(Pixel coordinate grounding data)
────────────────────

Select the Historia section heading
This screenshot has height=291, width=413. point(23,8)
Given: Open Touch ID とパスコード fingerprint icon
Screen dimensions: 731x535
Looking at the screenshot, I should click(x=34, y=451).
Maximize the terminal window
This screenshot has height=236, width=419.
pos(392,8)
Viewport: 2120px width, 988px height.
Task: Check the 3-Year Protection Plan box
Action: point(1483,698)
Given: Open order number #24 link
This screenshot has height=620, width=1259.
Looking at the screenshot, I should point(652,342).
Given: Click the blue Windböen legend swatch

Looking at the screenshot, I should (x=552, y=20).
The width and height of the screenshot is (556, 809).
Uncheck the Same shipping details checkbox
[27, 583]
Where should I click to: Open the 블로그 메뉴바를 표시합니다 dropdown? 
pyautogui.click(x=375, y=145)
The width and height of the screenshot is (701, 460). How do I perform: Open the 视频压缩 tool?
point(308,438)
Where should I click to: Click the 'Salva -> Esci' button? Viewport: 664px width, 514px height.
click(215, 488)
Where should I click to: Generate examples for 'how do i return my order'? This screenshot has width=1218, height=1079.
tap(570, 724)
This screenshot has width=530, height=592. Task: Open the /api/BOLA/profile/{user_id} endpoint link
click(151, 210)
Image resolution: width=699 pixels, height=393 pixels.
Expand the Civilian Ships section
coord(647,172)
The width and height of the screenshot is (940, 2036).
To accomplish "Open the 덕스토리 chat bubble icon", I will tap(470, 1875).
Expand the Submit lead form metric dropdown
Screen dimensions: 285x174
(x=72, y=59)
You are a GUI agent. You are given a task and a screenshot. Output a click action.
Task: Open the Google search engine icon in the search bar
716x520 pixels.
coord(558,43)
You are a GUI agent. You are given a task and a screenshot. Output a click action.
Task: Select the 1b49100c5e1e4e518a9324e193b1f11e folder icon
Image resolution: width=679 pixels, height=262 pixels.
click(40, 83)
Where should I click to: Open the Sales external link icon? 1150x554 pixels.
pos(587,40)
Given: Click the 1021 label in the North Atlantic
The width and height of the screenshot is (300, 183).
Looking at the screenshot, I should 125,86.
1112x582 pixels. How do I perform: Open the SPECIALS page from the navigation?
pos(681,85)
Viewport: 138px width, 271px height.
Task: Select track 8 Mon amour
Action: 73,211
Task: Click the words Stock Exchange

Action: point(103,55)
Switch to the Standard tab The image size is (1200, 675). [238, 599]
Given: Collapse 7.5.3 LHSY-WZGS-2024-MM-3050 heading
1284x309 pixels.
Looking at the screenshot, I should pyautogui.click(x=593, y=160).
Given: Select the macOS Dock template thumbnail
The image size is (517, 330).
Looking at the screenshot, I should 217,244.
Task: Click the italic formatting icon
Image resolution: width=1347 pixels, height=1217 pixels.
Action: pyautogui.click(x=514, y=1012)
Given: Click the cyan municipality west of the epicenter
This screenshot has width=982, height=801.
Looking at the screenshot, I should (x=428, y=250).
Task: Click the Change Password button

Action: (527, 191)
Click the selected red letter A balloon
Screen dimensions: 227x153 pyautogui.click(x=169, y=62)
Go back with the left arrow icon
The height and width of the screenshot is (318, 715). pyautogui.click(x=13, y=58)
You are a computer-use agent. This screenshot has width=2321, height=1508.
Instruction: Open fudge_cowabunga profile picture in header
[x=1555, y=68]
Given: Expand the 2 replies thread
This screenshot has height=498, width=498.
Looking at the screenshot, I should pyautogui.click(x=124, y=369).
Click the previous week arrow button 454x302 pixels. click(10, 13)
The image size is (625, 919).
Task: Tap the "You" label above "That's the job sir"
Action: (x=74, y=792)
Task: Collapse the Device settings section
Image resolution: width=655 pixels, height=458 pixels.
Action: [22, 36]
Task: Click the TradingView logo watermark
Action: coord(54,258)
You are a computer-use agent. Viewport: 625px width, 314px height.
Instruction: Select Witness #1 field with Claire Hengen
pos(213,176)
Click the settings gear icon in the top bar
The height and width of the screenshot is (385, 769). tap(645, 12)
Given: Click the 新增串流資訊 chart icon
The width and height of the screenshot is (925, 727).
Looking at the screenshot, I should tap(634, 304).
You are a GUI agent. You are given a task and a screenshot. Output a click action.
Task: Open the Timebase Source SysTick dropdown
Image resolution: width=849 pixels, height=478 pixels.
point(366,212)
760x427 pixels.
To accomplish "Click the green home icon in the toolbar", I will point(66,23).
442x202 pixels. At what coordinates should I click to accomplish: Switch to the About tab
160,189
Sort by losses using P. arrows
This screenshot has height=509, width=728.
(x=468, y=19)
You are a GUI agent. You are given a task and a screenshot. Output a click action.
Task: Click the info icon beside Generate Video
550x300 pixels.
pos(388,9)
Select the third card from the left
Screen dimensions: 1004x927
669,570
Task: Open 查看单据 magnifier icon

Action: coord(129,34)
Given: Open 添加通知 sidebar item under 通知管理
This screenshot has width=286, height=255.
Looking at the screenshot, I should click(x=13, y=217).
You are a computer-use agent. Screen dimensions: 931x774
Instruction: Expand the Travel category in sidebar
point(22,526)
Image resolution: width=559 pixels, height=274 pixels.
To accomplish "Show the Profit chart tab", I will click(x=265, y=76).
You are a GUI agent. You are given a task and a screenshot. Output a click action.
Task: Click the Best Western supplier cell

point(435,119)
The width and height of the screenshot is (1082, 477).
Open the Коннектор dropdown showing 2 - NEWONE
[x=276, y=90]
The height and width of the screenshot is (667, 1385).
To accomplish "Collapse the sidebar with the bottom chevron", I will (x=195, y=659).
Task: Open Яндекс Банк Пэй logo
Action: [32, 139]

────────────────────

Could you copy out the data in full, exactly as it is written?

:: Result ::
Select the Historia section heading
This screenshot has height=291, width=413. point(23,8)
Given: Open Touch ID とパスコード fingerprint icon
Screen dimensions: 731x535
Looking at the screenshot, I should click(x=34, y=451).
Maximize the terminal window
This screenshot has height=236, width=419.
pos(392,8)
Viewport: 2120px width, 988px height.
Task: Check the 3-Year Protection Plan box
Action: point(1483,698)
Given: Open order number #24 link
This screenshot has height=620, width=1259.
Looking at the screenshot, I should point(652,342).
Given: Click the blue Windböen legend swatch

Looking at the screenshot, I should (x=552, y=20).
The width and height of the screenshot is (556, 809).
Uncheck the Same shipping details checkbox
[27, 583]
Where should I click to: Open the 블로그 메뉴바를 표시합니다 dropdown? 
pyautogui.click(x=375, y=145)
The width and height of the screenshot is (701, 460). How do I perform: Open the 视频压缩 tool?
point(308,438)
Where should I click to: Click the 'Salva -> Esci' button? Viewport: 664px width, 514px height.
click(215, 488)
Where should I click to: Generate examples for 'how do i return my order'? This screenshot has width=1218, height=1079.
tap(570, 724)
This screenshot has width=530, height=592. Task: Open the /api/BOLA/profile/{user_id} endpoint link
click(151, 210)
Image resolution: width=699 pixels, height=393 pixels.
Expand the Civilian Ships section
coord(647,172)
The width and height of the screenshot is (940, 2036).
To accomplish "Open the 덕스토리 chat bubble icon", I will tap(470, 1875).
Expand the Submit lead form metric dropdown
Screen dimensions: 285x174
(x=72, y=59)
You are a GUI agent. You are given a task and a screenshot. Output a click action.
Task: Open the Google search engine icon in the search bar
716x520 pixels.
coord(558,43)
You are a GUI agent. You are given a task and a screenshot. Output a click action.
Task: Select the 1b49100c5e1e4e518a9324e193b1f11e folder icon
Image resolution: width=679 pixels, height=262 pixels.
click(40, 83)
Where should I click to: Open the Sales external link icon? 1150x554 pixels.
pos(587,40)
Given: Click the 1021 label in the North Atlantic
The width and height of the screenshot is (300, 183).
Looking at the screenshot, I should 125,86.
1112x582 pixels. How do I perform: Open the SPECIALS page from the navigation?
pos(681,85)
Viewport: 138px width, 271px height.
Task: Select track 8 Mon amour
Action: 73,211
Task: Click the words Stock Exchange

Action: point(103,55)
Switch to the Standard tab The image size is (1200, 675). [238, 599]
Given: Collapse 7.5.3 LHSY-WZGS-2024-MM-3050 heading
1284x309 pixels.
Looking at the screenshot, I should pyautogui.click(x=593, y=160).
Given: Select the macOS Dock template thumbnail
The image size is (517, 330).
Looking at the screenshot, I should 217,244.
Task: Click the italic formatting icon
Image resolution: width=1347 pixels, height=1217 pixels.
Action: pyautogui.click(x=514, y=1012)
Given: Click the cyan municipality west of the epicenter
This screenshot has width=982, height=801.
Looking at the screenshot, I should (x=428, y=250).
Task: Click the Change Password button

Action: (527, 191)
Click the selected red letter A balloon
Screen dimensions: 227x153 pyautogui.click(x=169, y=62)
Go back with the left arrow icon
The height and width of the screenshot is (318, 715). pyautogui.click(x=13, y=58)
You are a computer-use agent. This screenshot has width=2321, height=1508.
Instruction: Open fudge_cowabunga profile picture in header
[x=1555, y=68]
Given: Expand the 2 replies thread
This screenshot has height=498, width=498.
Looking at the screenshot, I should pyautogui.click(x=124, y=369).
Click the previous week arrow button 454x302 pixels. click(10, 13)
The image size is (625, 919).
Task: Tap the "You" label above "That's the job sir"
Action: (x=74, y=792)
Task: Collapse the Device settings section
Image resolution: width=655 pixels, height=458 pixels.
Action: [22, 36]
Task: Click the TradingView logo watermark
Action: coord(54,258)
You are a computer-use agent. Viewport: 625px width, 314px height.
Instruction: Select Witness #1 field with Claire Hengen
pos(213,176)
Click the settings gear icon in the top bar
The height and width of the screenshot is (385, 769). tap(645, 12)
Given: Click the 新增串流資訊 chart icon
The width and height of the screenshot is (925, 727).
Looking at the screenshot, I should tap(634, 304).
You are a GUI agent. You are given a task and a screenshot. Output a click action.
Task: Open the Timebase Source SysTick dropdown
Image resolution: width=849 pixels, height=478 pixels.
point(366,212)
760x427 pixels.
To accomplish "Click the green home icon in the toolbar", I will point(66,23).
442x202 pixels. At what coordinates should I click to accomplish: Switch to the About tab
160,189
Sort by losses using P. arrows
This screenshot has height=509, width=728.
(x=468, y=19)
You are a GUI agent. You are given a task and a screenshot. Output a click action.
Task: Click the info icon beside Generate Video
550x300 pixels.
pos(388,9)
Select the third card from the left
Screen dimensions: 1004x927
669,570
Task: Open 查看单据 magnifier icon

Action: coord(129,34)
Given: Open 添加通知 sidebar item under 通知管理
This screenshot has width=286, height=255.
Looking at the screenshot, I should click(x=13, y=217).
You are a computer-use agent. Screen dimensions: 931x774
Instruction: Expand the Travel category in sidebar
point(22,526)
Image resolution: width=559 pixels, height=274 pixels.
To accomplish "Show the Profit chart tab", I will click(x=265, y=76).
You are a GUI agent. You are given a task and a screenshot. Output a click action.
Task: Click the Best Western supplier cell

point(435,119)
The width and height of the screenshot is (1082, 477).
Open the Коннектор dropdown showing 2 - NEWONE
[x=276, y=90]
The height and width of the screenshot is (667, 1385).
To accomplish "Collapse the sidebar with the bottom chevron", I will (x=195, y=659).
Task: Open Яндекс Банк Пэй logo
Action: [32, 139]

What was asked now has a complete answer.